Feb. 8 2012 05:22 PM

Greetings from La Mesa, puppy-play capital of the world

Some of Scott Moats' whimsical masks—arf!
Photo by Enrique Limon
Pulling up to 50-year-old Scott Moats' three-bedroom cottage right off of La Mesa's central village, the first thought that comes to mind is: Pleasantville.

The lawn is perfectly manicured, the calla lily flowerbeds lush and the turquoise-hued shutters contrast charmingly with the home's peach stucco.

Moats greets me at the door and gives me a tour, which includes a sitting room that features all custom crown moldings that he created, the most realistic faux Victorian wallpaper you'll ever see and a quilt-covered daybed where—next to an old-timey gramophone—a fluffy white cat named Miss Chievous naps the afternoon away.

Interrupting the Better Homes and Gardens vibe, a pair of latex Dalmatian paws rest atop the kitchen counter where they were set to dry. You see, Moats is the globe's top designer and fabricator of realistic dog masks used for the fetish known as “puppy play.”

Asked to describe the practice in one sentence, he says, “Oh, god, that's almost impossible.”

Dress-up plays a huge part, but there's also dominance and submission, experienced between handlers and pups, that Moats says is starting to be lost in the gay community, especially in leather circles.

“We've lost so many people over the years, so it's not being taught as much, which is a shame, because puppy play is something a lot people in the younger crowd that are looking for a niche could easily gravitate towards,” he says.

“Come over to the back shed—I'll show you where the magic happens,” Moats instructs. I'm led to a space the size of a single-car garage filled floor to ceiling with his collection of prototype masks, some 200 strong, as well as tools used to make them, such as nail clippers, mixing vats and lots of paint brushes.
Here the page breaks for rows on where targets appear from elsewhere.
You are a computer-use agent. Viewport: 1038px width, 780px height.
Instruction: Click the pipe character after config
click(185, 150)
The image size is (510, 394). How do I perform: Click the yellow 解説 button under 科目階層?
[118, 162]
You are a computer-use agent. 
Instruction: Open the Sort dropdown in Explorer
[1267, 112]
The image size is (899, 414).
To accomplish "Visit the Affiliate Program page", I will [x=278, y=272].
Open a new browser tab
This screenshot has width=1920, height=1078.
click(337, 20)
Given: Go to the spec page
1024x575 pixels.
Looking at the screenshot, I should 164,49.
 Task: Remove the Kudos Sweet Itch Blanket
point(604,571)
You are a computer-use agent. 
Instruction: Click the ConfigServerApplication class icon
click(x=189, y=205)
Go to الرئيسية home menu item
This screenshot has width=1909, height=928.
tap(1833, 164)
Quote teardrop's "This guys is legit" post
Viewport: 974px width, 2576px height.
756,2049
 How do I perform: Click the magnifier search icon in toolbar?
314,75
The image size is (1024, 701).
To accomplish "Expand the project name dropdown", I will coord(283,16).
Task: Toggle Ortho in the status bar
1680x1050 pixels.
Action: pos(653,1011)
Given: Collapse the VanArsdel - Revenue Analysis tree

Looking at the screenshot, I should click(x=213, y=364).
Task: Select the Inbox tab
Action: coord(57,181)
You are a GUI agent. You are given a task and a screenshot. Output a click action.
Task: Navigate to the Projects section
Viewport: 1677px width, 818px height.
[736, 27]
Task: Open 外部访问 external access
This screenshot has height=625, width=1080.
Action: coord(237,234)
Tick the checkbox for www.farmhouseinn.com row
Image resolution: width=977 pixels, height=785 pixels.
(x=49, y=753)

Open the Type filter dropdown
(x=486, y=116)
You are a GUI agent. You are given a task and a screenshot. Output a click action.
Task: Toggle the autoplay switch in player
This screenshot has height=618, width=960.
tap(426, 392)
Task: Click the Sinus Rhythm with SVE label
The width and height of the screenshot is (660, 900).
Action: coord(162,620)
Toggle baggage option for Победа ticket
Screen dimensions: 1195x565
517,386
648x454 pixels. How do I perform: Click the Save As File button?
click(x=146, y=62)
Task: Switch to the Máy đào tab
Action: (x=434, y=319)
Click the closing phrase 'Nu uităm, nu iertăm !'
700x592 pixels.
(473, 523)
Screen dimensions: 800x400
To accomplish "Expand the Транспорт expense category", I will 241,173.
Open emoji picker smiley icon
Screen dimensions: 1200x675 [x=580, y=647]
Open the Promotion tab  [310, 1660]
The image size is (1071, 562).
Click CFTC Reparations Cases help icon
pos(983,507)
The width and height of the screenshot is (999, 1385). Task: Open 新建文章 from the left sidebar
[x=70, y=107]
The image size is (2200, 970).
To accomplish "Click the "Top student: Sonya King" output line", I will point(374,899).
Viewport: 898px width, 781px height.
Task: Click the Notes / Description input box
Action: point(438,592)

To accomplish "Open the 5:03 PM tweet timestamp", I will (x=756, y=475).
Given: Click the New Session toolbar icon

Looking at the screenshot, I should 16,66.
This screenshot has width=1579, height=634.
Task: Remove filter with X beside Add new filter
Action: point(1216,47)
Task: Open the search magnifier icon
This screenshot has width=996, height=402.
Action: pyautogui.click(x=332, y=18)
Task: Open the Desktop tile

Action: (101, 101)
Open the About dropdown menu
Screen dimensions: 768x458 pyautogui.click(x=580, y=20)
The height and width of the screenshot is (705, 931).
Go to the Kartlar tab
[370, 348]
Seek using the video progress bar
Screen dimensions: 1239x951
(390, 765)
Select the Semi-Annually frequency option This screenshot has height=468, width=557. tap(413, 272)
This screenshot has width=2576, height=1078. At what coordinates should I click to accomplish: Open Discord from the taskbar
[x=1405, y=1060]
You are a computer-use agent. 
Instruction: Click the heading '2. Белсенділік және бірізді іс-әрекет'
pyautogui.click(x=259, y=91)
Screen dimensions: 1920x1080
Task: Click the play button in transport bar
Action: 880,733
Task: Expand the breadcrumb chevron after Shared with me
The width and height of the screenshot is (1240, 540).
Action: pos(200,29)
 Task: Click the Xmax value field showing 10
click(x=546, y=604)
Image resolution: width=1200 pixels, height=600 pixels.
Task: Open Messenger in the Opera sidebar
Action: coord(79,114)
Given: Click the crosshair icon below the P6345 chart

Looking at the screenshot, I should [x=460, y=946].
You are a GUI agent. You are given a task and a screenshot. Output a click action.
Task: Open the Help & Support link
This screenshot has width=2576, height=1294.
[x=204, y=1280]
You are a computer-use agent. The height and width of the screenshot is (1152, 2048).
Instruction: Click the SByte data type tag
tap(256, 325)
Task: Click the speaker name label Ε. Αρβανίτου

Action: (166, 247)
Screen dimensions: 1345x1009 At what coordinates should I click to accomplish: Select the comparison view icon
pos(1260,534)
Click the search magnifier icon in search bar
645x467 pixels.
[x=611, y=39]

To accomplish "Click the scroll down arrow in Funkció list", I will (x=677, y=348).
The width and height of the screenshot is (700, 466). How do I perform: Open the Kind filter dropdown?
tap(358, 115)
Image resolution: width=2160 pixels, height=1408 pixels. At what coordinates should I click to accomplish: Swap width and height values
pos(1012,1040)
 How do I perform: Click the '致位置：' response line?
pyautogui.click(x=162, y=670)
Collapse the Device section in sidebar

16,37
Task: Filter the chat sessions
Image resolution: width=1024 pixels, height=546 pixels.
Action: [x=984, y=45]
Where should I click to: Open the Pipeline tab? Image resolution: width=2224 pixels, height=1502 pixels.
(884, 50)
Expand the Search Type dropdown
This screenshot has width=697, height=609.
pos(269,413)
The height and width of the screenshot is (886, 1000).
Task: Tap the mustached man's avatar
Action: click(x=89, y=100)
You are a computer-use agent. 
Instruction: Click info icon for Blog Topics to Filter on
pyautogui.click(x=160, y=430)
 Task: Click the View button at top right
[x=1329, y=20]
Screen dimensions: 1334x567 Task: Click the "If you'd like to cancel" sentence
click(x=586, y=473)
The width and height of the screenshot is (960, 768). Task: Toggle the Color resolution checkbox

There's also a vintage floral rug, a model of the streets of San Francisco atop his desk and a loud, mesmerizing tick-tock sound coming from myriad antique cuckoo clocks hung throughout the room.

“I figure I spend anywhere from 10 to 12 hours a day here, so I might as well surround myself by what I love.”

Moats is a window dresser by trade—a talent he picked up working at his father's Chula Vista bookstore; if you ever caught a movie during the 1980s at Plaza Bonita's Mann Theater, chances are you were blown away by his custom creations that whimsically reflected whatever movie was premiering.

Eight years ago, Moats' professional life took a sharp turn. That's when he first heard of puppy play. “I really didn't think that much of it,” he recalls. It wasn't until a friend showed him a rubber mask that Moats' tail started waggling.

“Latex is my big thing, and he let me try it on, and I thought it was kind of cool. I remember thinking, That could be kinda fun, being on your hands and knees and roaming around the house.”

An invitation to a fetish party in Palm Springs later, Moats' artistic juices started flowing. Considering that “everything that was out there looked like garbage,” he took matters into his own paws—he'd made a clay mold and brought an original mask of his own to the party.

The results made attendees at that gathering bark and howl. One even pissed himself in excitement, Moats says. It was clear to him that he'd found his new calling.

“People went ballistic,” he recalls. One such individual was thorn, editor-in-chief of hardcore fetish magazine Instigator, who arranged a meeting with Amsterdam-based specialty gear and clothing provider Mr. B's. After an initial order of 25 masks, the business that would later morph into RubberDawg.com was born.

Given his innovations in the medium, such as zippers, texture and a paint covering that's 35 coats strong, Moats is now the go-to guy for these sorts of masks, not to mention something of a legend at his local post office.

“You see this?” he asks, pointing to a huge map hanging on a side wall. “Everywhere you see a pin, I've sent at least one.”

Doren, his partner of 20-plus years, wasn't initially too keen on the idea. “He'd ask me why was I wasting my time.” Moats says, reaching for a pin and sticking it into St. Petersburg. “I throw that back at him every so often.”

The tour continues outside, with an adjacent space he calls his “play area,” which features a maze-like setting, some glory holes and a couple of bathtubs, all next to the storage space that houses materials from his previous movie-house-decorator life, like a life-size Slimer from Ghostbusters and a 4-foot-tall Roger Rabbit.

There, he shared his advice for potential puppies. “Try what feels comfortable to you. You're not born into anything, really. You kind of already have a niche somewhere in you; you just need to find it.”

He also suggests hanging out with someone who's already into the lifestyle. “The San Diego Eagle”—the North Park gay bar—“has a puppy-play night every first Wednesday of the month,” he notes. “Just show up.”

Moats adds: “You're bound to meet both obedient puppies and ones that are rambunctious and run around and might bark and sniff. Don't worry; it's nothing a good newspaper swat can't fix.”